In the Trieste region it is far more common to drink Slovenian beers and the most popular brands are ‘Union’ and ‘Zlatorag’.
A cold limoncello on a warm night. Liquor made of alcohol, lemon peels, and sugar. Limoncello can be considered a “moonshine” type of product (although usually made with legally obtained alcohol) as every Italian family, especially in the middle-south (near Napoli) and southern part of the country, has its own recipe for limoncello. Because lemon trees adapt so well to the Mediterreanean climate, and they produce a large amount of fruit continually throughout their long fruit-bearing season, it is not unusual to find many villa’s yards filled with lemon trees bending under the weight of their crop. You can make a lot of lemonade, or better yet, brew your own limoncello. It is mainly considered a dessert liquor, served after a heavy meal (similar to amaretto), and used for different celebrations. The taste can be compared to a very strong and slightly thick lemonade flavor with an alcohol tinge to it. Best served chilled in the freezer in small glasses that have been in the freezer. It is better sipped than treated as a shooter.
Grappa is made by distilling grape skins after the juice has been squeezed from them for winemaking, so you could imagine how it might taste.
Amaro: there is a wide variety of amari, a word that encompasses a wide variety of herbal liquors, also referred to as digestivo. Some can be drunk alone; some are put into the traditional espresso coffee (caffè corretto). There are a few commercial ones, but look out for traditional regional ones.
Limoncello, grappa, and amari, are usually served after a meal as an aid to digestion. If you are a good customer restaurants will offer a drink to you free of charge, and may even leave the bottle on your table for you to help yourself. Beware that these are very strong drinks.
Bars in Italy offer an enormous number of possible permutations for a way of having a cup of coffee. What you won’t get, however, is 100 different types of bean; nor will you find “gourmet” coffees. If you like that kind of stuff, better take your own. A bar will make coffee from a commercial blend of beans supplied by just one roaster. There are many companies who supply roast beans and the brand used is usually prominently displayed both inside and outside of the bar.
There are various kinds of coffee, the most popular of which are:
Caffè (known to foreign tourists as “espresso”). This is the basic kind of coffee, which is normally consumed at breakfast or after a meal.
Caffè ristretto. This uses the same amount of coffee powder, but less water, thus making it lighter because less caffeine is extracted.
Caffè lungo. Like ordinary coffee, but additional water is allowed to go through the coffee beans in the machine.
Caffè americano. This has much more water and is served in a cappuccino cup. It is more like an American breakfast coffee but the quantity is still far less than you would get in the States.

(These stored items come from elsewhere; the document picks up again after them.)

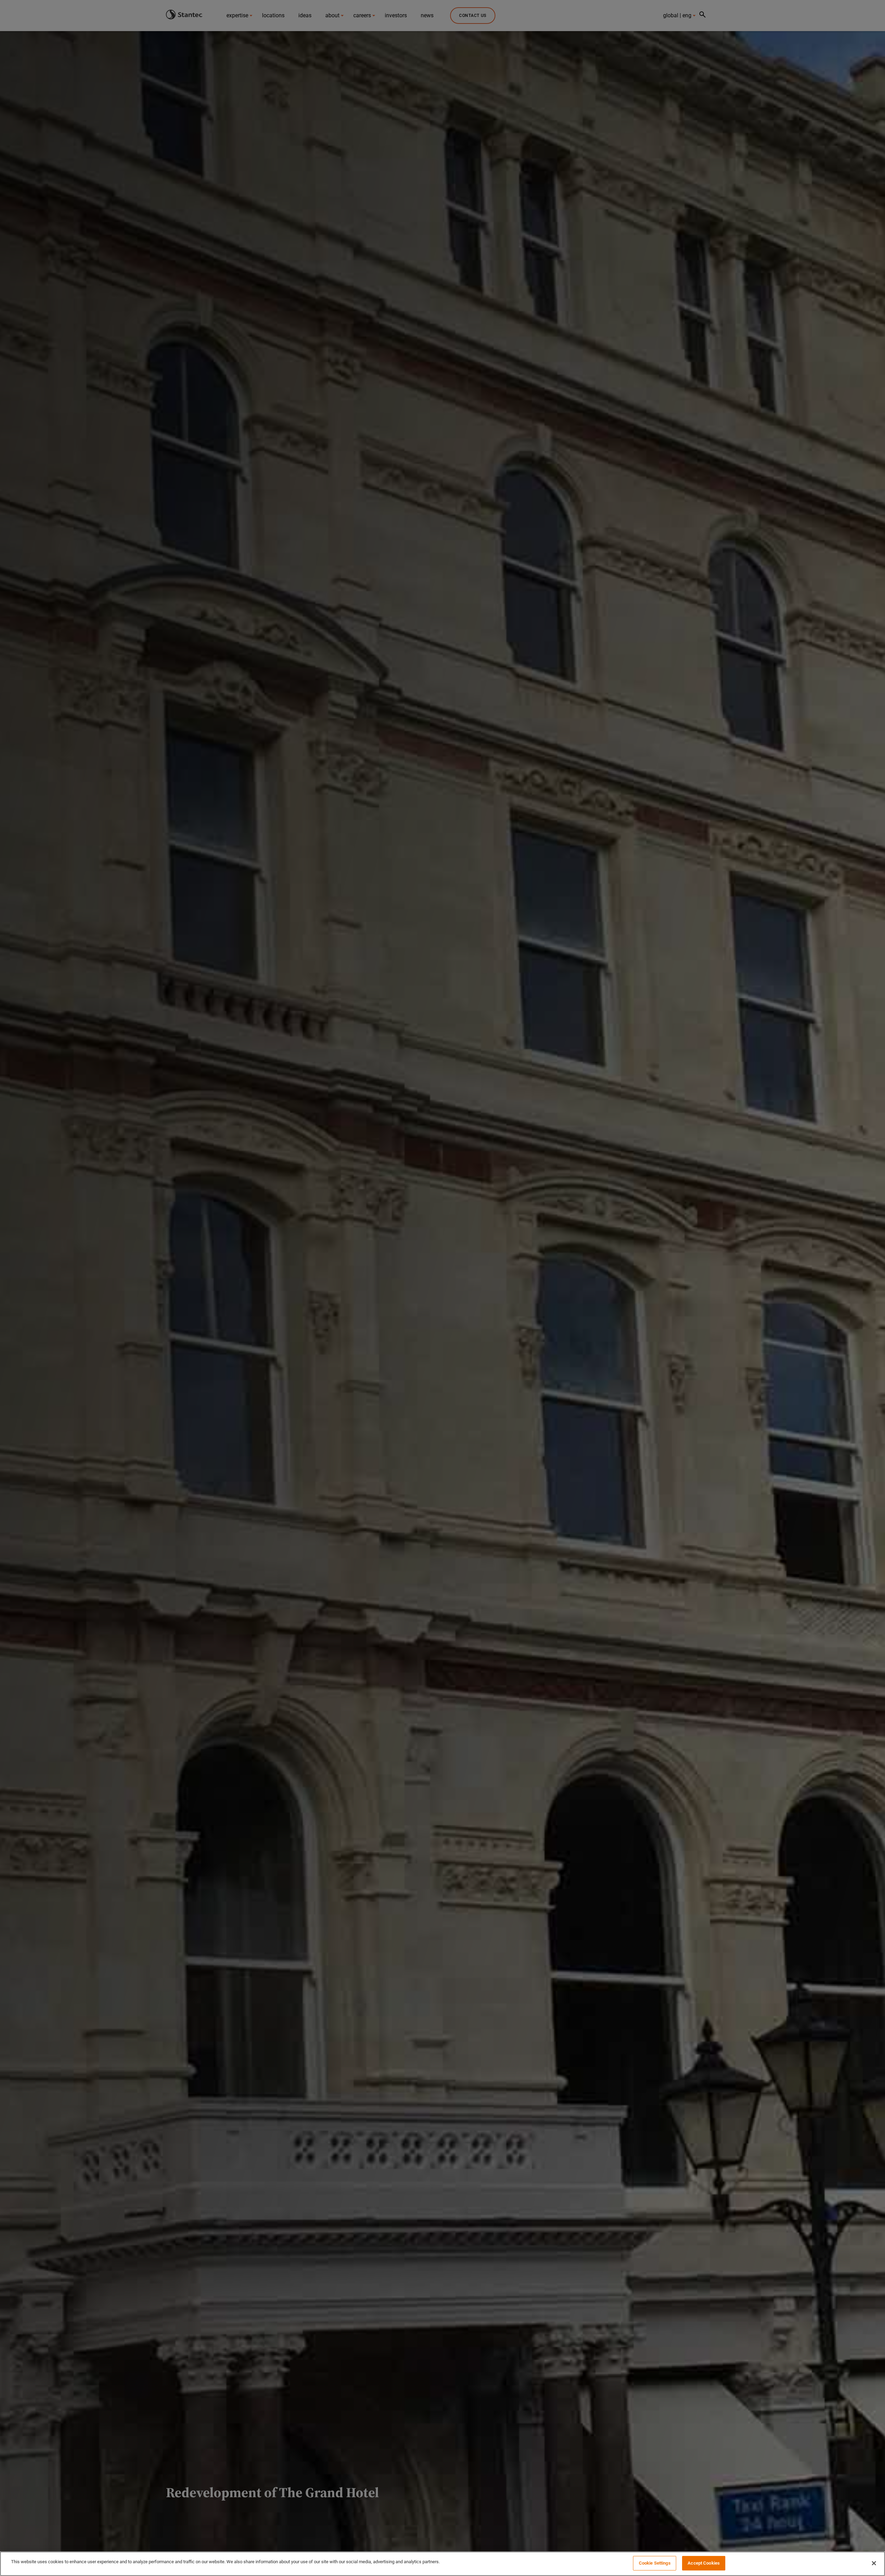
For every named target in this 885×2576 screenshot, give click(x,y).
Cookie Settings (655, 2563)
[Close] (874, 2563)
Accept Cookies (704, 2563)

Then there are coffee drinks with milk, as follows:
Cappuccino needs no introduction. If you don’t like the froth you can ask for cappuccino senza schiuma.
Caffè latte. Often served in a glass, this is a small amount of coffee with the cup/glass filled up with hot milk.
Latte macchiato. This is a glass of milk with a dash of coffee in the top. The milk can be hot or cold.
Note: latte is the Italian word for milk. If you ask for one, what you’ll be getting is a glass of milk… and a perplexed look.
Finally, in the summer you can have caffè freddo, which is basically plain coffee with ice, “caffè freddo shakerato” (shaked ice coffee) or cappuccino freddo, which is a cold milky coffee without the froth. This list is by no means exhaustive. With a vivid imagination and a desire to experiment you should be able to find many more permutations. Enjoy!